## Exercise brief
Render each line of the data below as one string in a JSON list, leaving out blank lines.

## Given records
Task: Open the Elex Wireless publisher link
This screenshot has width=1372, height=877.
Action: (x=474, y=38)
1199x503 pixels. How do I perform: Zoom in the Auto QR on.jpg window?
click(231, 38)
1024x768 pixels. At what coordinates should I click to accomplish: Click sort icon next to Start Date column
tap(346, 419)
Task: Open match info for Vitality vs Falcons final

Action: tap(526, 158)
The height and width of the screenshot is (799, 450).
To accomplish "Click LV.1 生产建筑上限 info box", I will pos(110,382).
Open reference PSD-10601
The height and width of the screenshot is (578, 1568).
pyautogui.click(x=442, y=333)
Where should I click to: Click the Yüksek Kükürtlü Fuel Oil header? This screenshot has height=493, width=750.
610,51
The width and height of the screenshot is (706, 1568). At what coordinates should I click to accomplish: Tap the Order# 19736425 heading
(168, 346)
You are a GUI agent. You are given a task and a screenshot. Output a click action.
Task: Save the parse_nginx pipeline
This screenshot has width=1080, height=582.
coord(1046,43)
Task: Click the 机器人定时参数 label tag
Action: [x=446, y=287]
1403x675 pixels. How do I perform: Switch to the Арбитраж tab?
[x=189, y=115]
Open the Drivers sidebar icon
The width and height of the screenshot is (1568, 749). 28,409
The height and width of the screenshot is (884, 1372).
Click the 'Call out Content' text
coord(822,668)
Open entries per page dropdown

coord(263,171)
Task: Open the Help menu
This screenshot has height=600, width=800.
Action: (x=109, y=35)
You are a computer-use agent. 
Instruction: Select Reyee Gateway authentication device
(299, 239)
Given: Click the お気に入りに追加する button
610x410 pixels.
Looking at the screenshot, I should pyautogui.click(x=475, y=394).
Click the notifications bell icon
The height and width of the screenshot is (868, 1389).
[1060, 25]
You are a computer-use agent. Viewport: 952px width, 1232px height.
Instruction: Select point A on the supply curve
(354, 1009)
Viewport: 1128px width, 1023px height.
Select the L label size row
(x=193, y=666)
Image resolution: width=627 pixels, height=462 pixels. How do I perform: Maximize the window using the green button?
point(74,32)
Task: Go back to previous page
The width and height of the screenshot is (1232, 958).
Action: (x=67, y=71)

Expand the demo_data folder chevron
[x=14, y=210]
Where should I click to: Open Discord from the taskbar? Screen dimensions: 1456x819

## Task answer
[
  "Task: Open the Elex Wireless publisher link",
  "This screenshot has width=1372, height=877.",
  "Action: (x=474, y=38)",
  "1199x503 pixels. How do I perform: Zoom in the Auto QR on.jpg window?",
  "click(231, 38)",
  "1024x768 pixels. At what coordinates should I click to accomplish: Click sort icon next to Start Date column",
  "tap(346, 419)",
  "Task: Open match info for Vitality vs Falcons final",
  "Action: tap(526, 158)",
  "The height and width of the screenshot is (799, 450).",
  "To accomplish \"Click LV.1 生产建筑上限 info box\", I will pos(110,382).",
  "Open reference PSD-10601",
  "The height and width of the screenshot is (578, 1568).",
  "pyautogui.click(x=442, y=333)",
  "Where should I click to: Click the Yüksek Kükürtlü Fuel Oil header? This screenshot has height=493, width=750.",
  "610,51",
  "The width and height of the screenshot is (706, 1568). At what coordinates should I click to accomplish: Tap the Order# 19736425 heading",
  "(168, 346)",
  "You are a GUI agent. You are given a task and a screenshot. Output a click action.",
  "Task: Save the parse_nginx pipeline",
  "This screenshot has width=1080, height=582.",
  "coord(1046,43)",
  "Task: Click the 机器人定时参数 label tag",
  "Action: [x=446, y=287]",
  "1403x675 pixels. How do I perform: Switch to the Арбитраж tab?",
  "[x=189, y=115]",
  "Open the Drivers sidebar icon",
  "The width and height of the screenshot is (1568, 749). 28,409",
  "The height and width of the screenshot is (884, 1372).",
  "Click the 'Call out Content' text",
  "coord(822,668)",
  "Open entries per page dropdown",
  "coord(263,171)",
  "Task: Open the Help menu",
  "This screenshot has height=600, width=800.",
  "Action: (x=109, y=35)",
  "You are a computer-use agent. ",
  "Instruction: Select Reyee Gateway authentication device",
  "(299, 239)",
  "Given: Click the お気に入りに追加する button",
  "610x410 pixels.",
  "Looking at the screenshot, I should pyautogui.click(x=475, y=394).",
  "Click the notifications bell icon",
  "The height and width of the screenshot is (868, 1389).",
  "[1060, 25]",
  "You are a computer-use agent. Viewport: 952px width, 1232px height.",
  "Instruction: Select point A on the supply curve",
  "(354, 1009)",
  "Viewport: 1128px width, 1023px height.",
  "Select the L label size row",
  "(x=193, y=666)",
  "Image resolution: width=627 pixels, height=462 pixels. How do I perform: Maximize the window using the green button?",
  "point(74,32)",
  "Task: Go back to previous page",
  "The width and height of the screenshot is (1232, 958).",
  "Action: (x=67, y=71)",
  "Expand the demo_data folder chevron",
  "[x=14, y=210]",
  "Where should I click to: Open Discord from the taskbar? Screen dimensions: 1456x819"
]